As always, the overtrained dog barked as I approached. I was going to get him some Thorazine for Christmas.

“Mom said to say goodbye. She had to run back to work.” Then: “How’d it go with Molly?”

I told her about coming out here last night and testing the yard lights. “She had to’ve gotten a good look at the person who did this.”

“You’re sure?”

“Positive. Tell me one more time. You were sitting in here watching TV—”

“—and I heard her scream and then I ran out to the breezeway and I saw somebody at the edge of the yard running away. He went up over the white fence out there.”

“You said ‘he’. Male?”

“I think so.”

“And Molly was—”

“Molly was in a heap on the breezeway floor. When I flipped on the light, all I could see was the blood. She was in pretty bad shape. Then Clarence came running out and he was barking like crazy.” Then: “I think she knows. Who did it, I mean.”

“So do I.”

“But why would she protect him?”

“That’s what I need to figure out. I’m going over to see our friend Paul.”

“I’m trying to keep an open mind. The way he dumped me for Molly, I mean, I really hate him. But that doesn’t mean he’d do something like this.”

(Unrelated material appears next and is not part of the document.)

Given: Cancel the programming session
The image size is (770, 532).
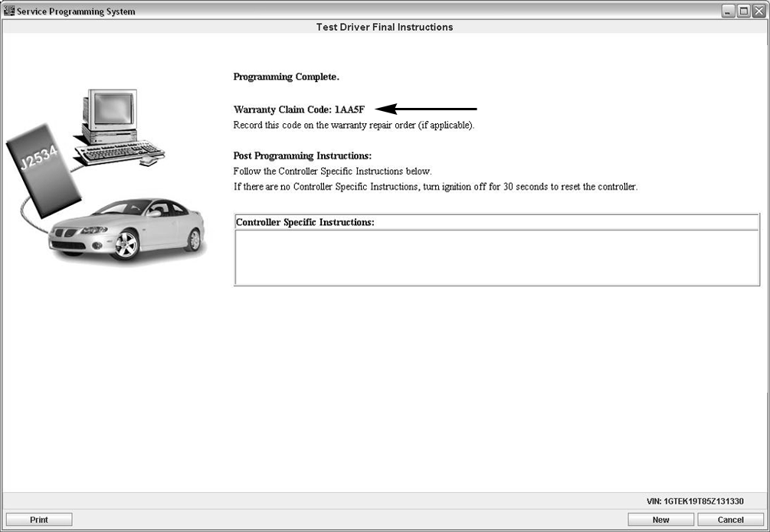Looking at the screenshot, I should 730,520.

“No, I guess it doesn’t,” I said. I leaned over and gave her a kiss on the forehead. “Anybody ever tell you what a nice young woman you are?”

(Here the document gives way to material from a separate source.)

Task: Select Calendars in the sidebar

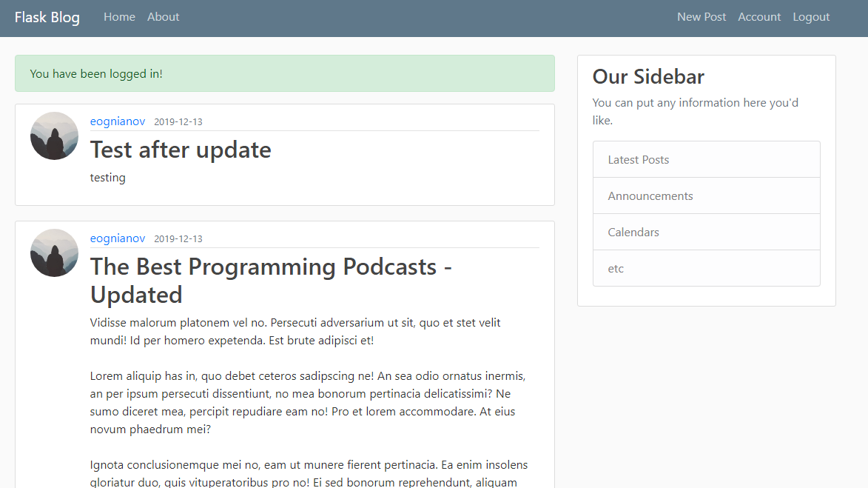Action: pyautogui.click(x=707, y=232)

“Yeah,” she said. “Paul used to tell me that all the time. Before he fell in love with Molly.”

IV

Paul lived in a large Colonial house on a wide suburban street filled with little kids doing stunts on skateboards.

As soon as his mother learned who I was, her polite smile vanished. “You don’t have any right to ask him any questions.”

I was still outside the front door. “The family has asked me to talk to him.”

“He didn’t do it,” she said. “I’ll admit that he’s been pretty — involved with Molly lately. But he’d never hurt her. Ever. And that’s just what we told the police.”

She was a tall, slender woman in black slacks and a red button-down shirt. There was a kind of casual elegance to her movements, as if she might have long ago studied dance.

Behind her, a voice said: “It’s all right, Mom. I’ll talk to him.”

Paul was taller than his mother but slender in the same graceful way. There was a snub-nosed boyishness to the face that the dark eyes belied. There was age and anger in the eyes, as if he’d lived through a bitter experience lately and was not the better for it.

“You sure?” she said to Paul.

“Finish fixing dinner, Mom. I’ll talk to him.”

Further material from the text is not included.